=== Excerpted text ===
The uniform contract establishes a set of base methods used to perform basic data communication functions. As we've explained, this high-level of functional abstraction is what makes the uniform contract reusable to the extent that we can position it as the sole, over-arching data exchange mechanism for an entire inventory of services. Besides its inherent simplicity, this part of a service inventory architecture automatically results in the baseline standardization of service contract elements and message exchange.
The standardization of HTTP on the World Wide Web results in a protocol specification that describes the things that services and consumers "may", "should", or "must" do to be compliant with the protocol. The resulting level of standardization is intentionally only as high as it needs to be to ensure the basic functioning of the Web. It leaves a number of decisions as to how to respond to different conditions up to the logic within individual services and consumers. This "primitive" level of standardization is important to the Web where we can have numerous foreign service consumers interacting with third-party services at any given time.
A service inventory, however, often represents an environment that is private and controlled within an IT enterprise. This gives us the opportunity to customize this standardization beyond the use of common and primitive methods. This form of customization can be justified when we have requirements for increasing the levels of predictability and quality-of-service beyond what the World Wide Web can provide.
For example, let's say that we would like to introduce a design standard whereby all accounting-related documents (invoices, purchase orders, credit notes, etc.) must be retrieved with logic that, upon encountering a retrieval failure, automatically retries the retrieval a number of times. The logic would further require that subsequent retrieval attempts do not alter the state of the resource representing the business documents (regardless of whether a given attempt is successful).
With this type of design standard, we are essentially introducing a set of rules and requirements as to how the retrieval of a specific type of document needs to be carried out. These are rules and requirements that cannot be expressed or enforced via the base, primitive methods provided by HTTP. Instead, we can apply them in addition to the level of standardization enforced by HTTP by assembling them (together with other possible types of runtime functions) into aggregate interactions. This is the basis of the complex method.

=== Information shown ===
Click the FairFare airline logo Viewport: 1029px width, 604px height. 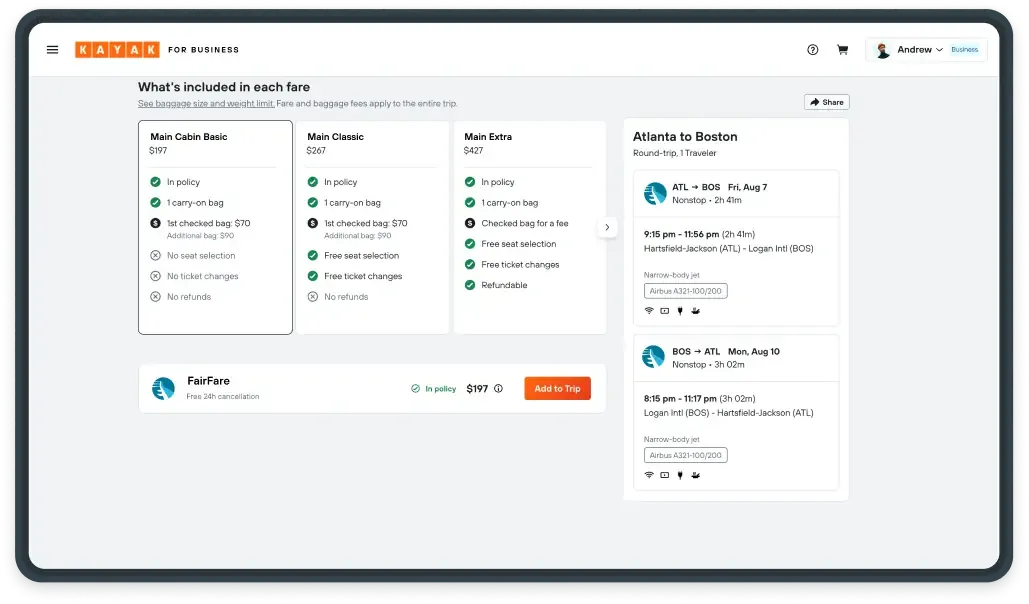(x=163, y=388)
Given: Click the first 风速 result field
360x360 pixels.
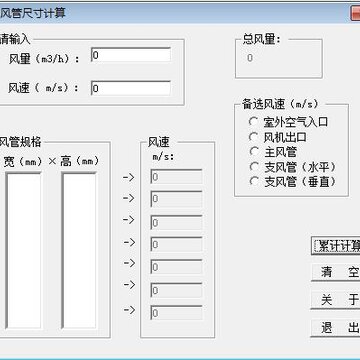Looking at the screenshot, I should [x=177, y=177].
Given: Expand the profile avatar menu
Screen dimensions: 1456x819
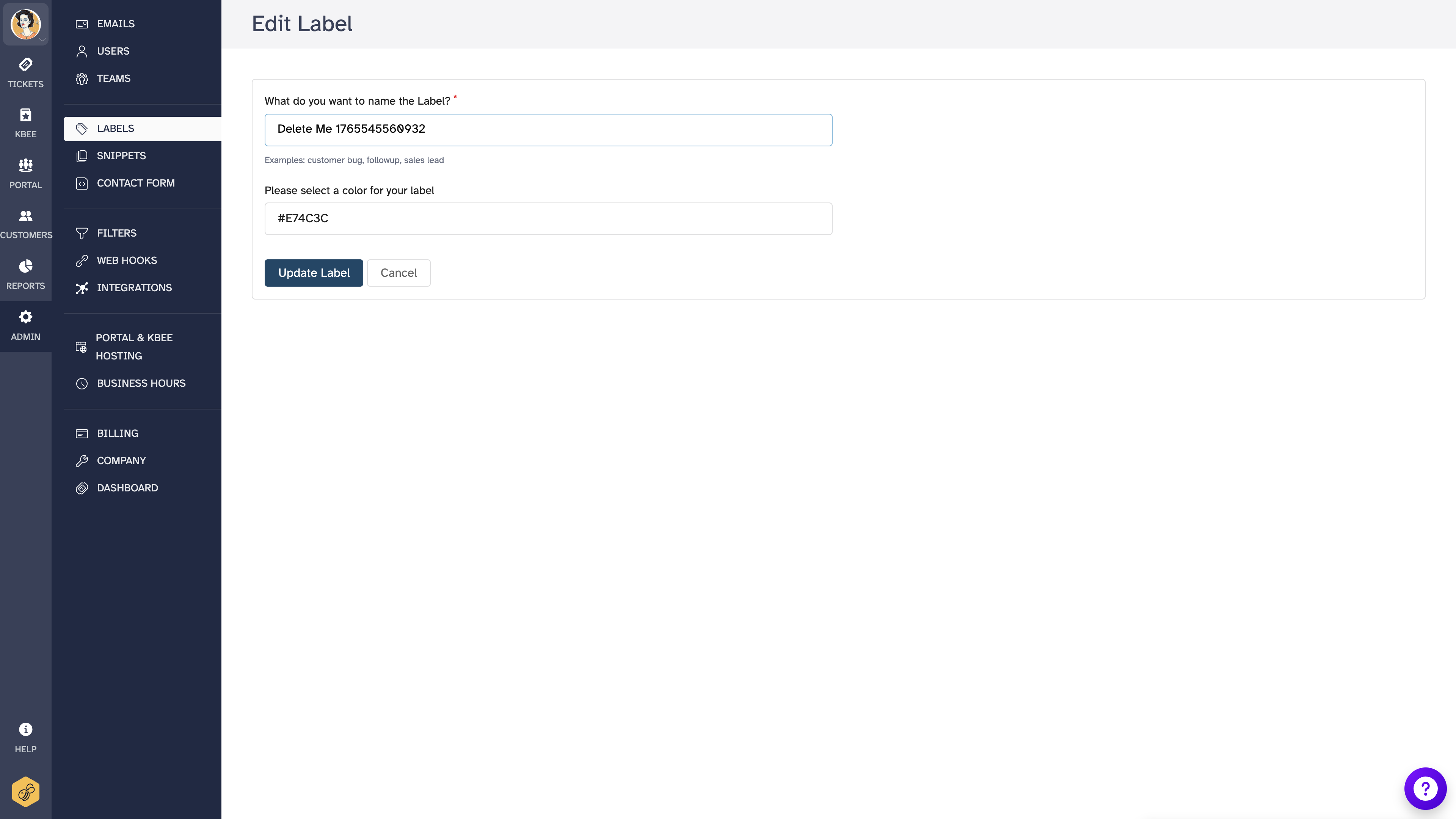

=== Problem requirements ===
Extend the passage above on the uniform contract and complex methods, picking up right after its final sentence.

=== Task response ===
A complex method encapsulates a pre-defined set of interactions between a service and a service consumer. These interactions can include the invocation of standard HTTP methods. To better distinguish these base methods from the complex methods that encapsulate them, we'll refer to base HTTP methods as primitive methods (a term only used when discussing complex method design.)
Complex methods are qualified as "complex" because they:
- can involve the composition of multiple primitive methods
- can involve the composition of a primitive method multiple times
- can introduce additional functionality beyond method invocation
- can require optional headers or properties to be supported by or included in messages
As previously stated, complex methods are generally customized for and standardized within a given service inventory. For a complex method to be standardized, it needs to be documented as part of the service inventory architecture specification. We can define a number of common complex methods as part of a uniform contract that then become available for implementation by all services within the service inventory.
Complex methods have distinct names. The complex method examples that we cover shortly are called:
- Fetch - A series of GET requests that can recover from various exceptions.
- Store - A series of PUT or DELETE requests that can recover from various exceptions.
- Delta - A series of GET requests that keep a consumer in sync with changing resource state.
- Async - An initial modified request and subsequent interactions that support asynchronous request message processing.
Services that support a complex method communicate this by showing the method name as part of a separate service capability (Figure 1), alongside the primitive methods that the complex method is built upon. When project teams create consumer programs for certain services, they can determine the required consumer-side logic for a complex method by identifying what complex methods the service supports, as indicated by its published service contract.
Figure 1 - An Invoice service contract displaying two service capabilities based on primitive methods and two service capabilities based on complex methods. We can assume that the two complex methods incorporate the use of the two primitive methods, but we can confirm this by studying the design specification that documents the complex methods.
When applying the Service Abstraction principle to REST service composition design, we may exclude entirely describing some of the primitive methods from the service contract. This can be the result of design standards that only allow the use of a complex method in certain situations. Going back to the previous example about the use of a complex method for retrieving accounting-related documents, we may have a design standard that prohibits these documents from being retrieved via the regular GET method (because the GET method does not enforce the additional reliability requirements).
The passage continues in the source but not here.